• _Work request_:
Somewhere below are a line with "Open the Deutschland country dropdown" and a later line with "Task: Expand hidden system tray icons". Output exactly those lines and all lines between them.
=== Section Start ===
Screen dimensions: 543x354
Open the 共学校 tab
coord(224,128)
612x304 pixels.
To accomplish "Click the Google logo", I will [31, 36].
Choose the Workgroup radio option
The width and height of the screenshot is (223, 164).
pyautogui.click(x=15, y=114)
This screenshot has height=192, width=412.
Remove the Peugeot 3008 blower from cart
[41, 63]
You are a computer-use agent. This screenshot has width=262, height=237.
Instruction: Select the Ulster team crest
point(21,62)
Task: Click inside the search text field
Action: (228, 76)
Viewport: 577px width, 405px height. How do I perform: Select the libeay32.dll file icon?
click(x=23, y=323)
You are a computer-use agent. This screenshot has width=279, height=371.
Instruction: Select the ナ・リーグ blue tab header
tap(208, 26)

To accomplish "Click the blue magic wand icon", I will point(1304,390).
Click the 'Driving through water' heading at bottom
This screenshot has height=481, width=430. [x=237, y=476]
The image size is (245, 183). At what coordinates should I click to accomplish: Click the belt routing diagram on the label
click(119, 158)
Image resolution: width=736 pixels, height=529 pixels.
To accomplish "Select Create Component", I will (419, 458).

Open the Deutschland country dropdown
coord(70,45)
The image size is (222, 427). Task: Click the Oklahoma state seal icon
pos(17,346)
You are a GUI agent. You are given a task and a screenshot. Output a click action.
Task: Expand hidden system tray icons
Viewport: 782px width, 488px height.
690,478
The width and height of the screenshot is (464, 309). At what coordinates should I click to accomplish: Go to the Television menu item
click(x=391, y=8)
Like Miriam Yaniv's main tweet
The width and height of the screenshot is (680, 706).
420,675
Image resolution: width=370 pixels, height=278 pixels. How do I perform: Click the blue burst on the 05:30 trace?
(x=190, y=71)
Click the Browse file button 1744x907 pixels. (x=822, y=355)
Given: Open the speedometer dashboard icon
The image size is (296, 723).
=== Section End ===
• _Response box_:
Open the Deutschland country dropdown
coord(70,45)
The image size is (222, 427). Task: Click the Oklahoma state seal icon
pos(17,346)
You are a GUI agent. You are given a task and a screenshot. Output a click action.
Task: Expand hidden system tray icons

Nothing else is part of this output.